# Task to carry out:
Wherever a line holds the word "computer", copy that line from the data.

# Records to process:
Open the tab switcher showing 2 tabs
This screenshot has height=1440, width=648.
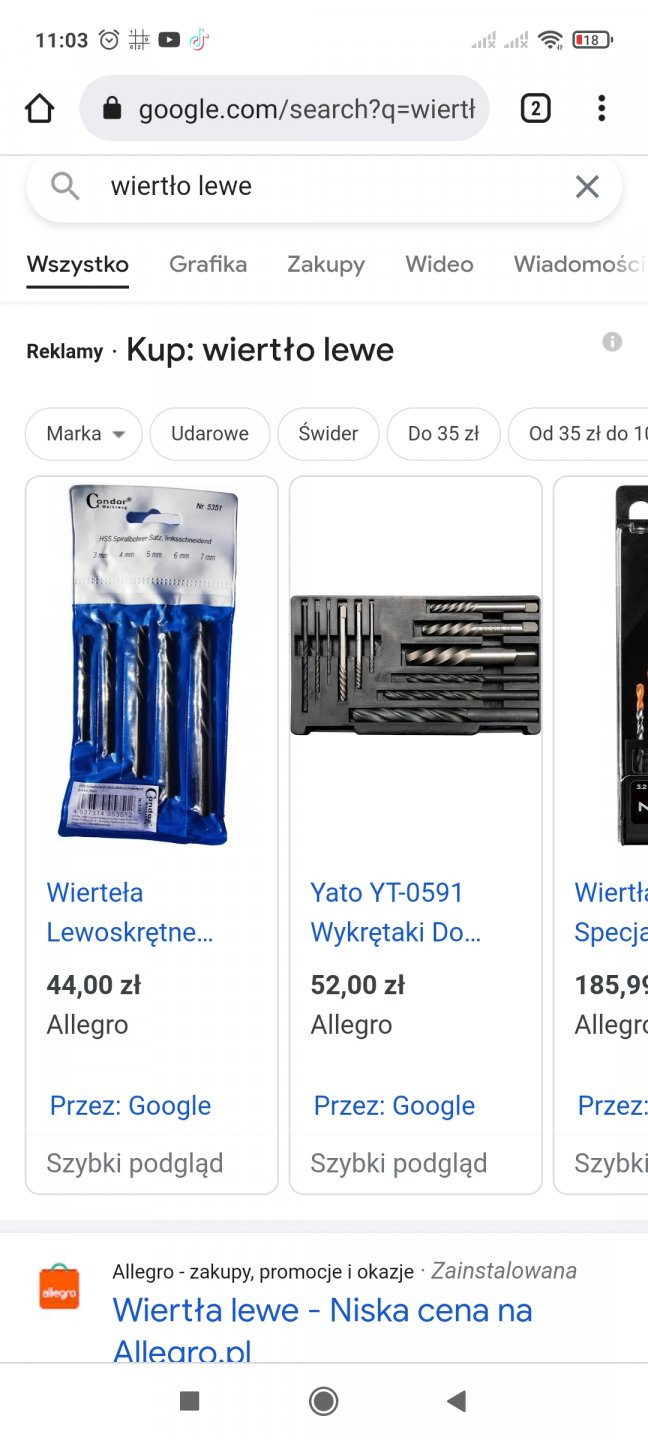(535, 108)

==

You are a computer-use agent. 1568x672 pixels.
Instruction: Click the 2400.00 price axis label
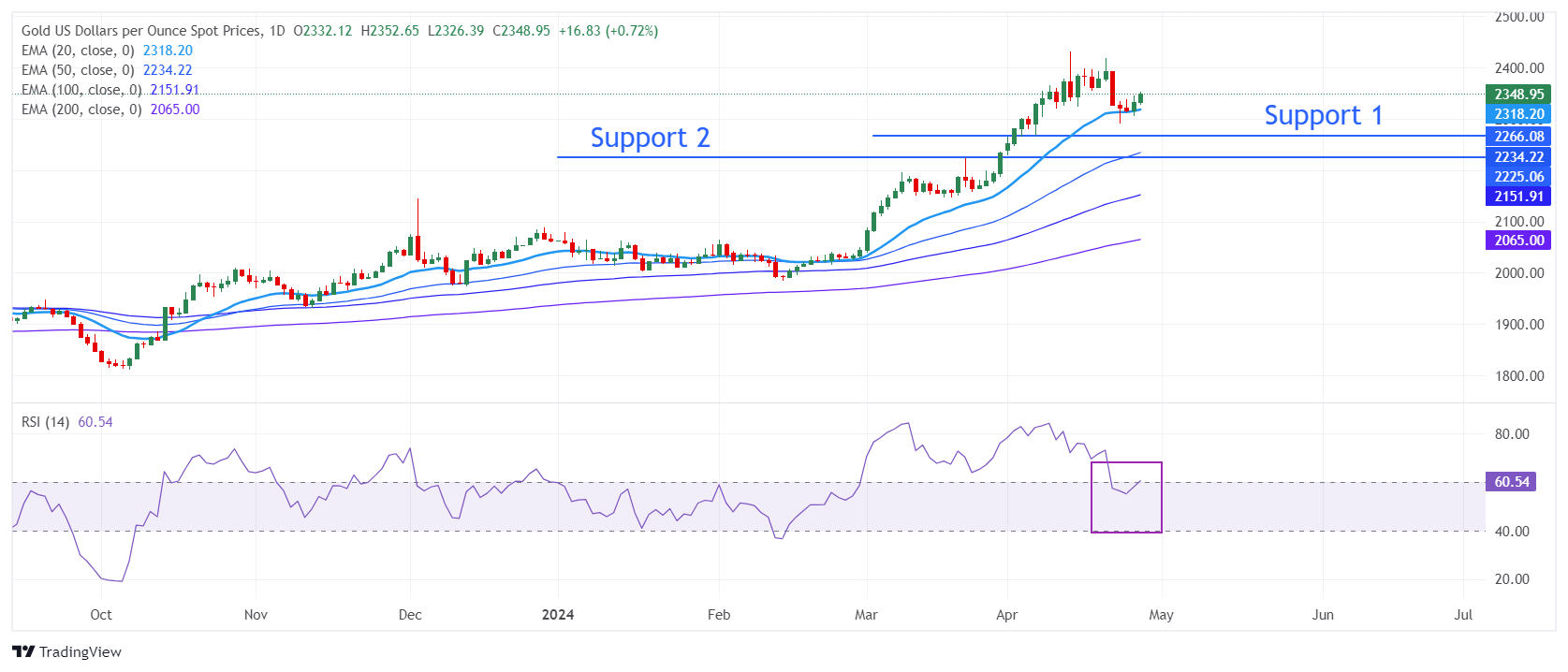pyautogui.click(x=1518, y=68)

...

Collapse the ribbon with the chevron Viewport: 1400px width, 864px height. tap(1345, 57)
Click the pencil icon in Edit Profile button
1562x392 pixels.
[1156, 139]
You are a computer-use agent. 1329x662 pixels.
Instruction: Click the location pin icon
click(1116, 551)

# Exercise result:
You are a computer-use agent. 1568x672 pixels.
You are a computer-use agent. 1329x662 pixels.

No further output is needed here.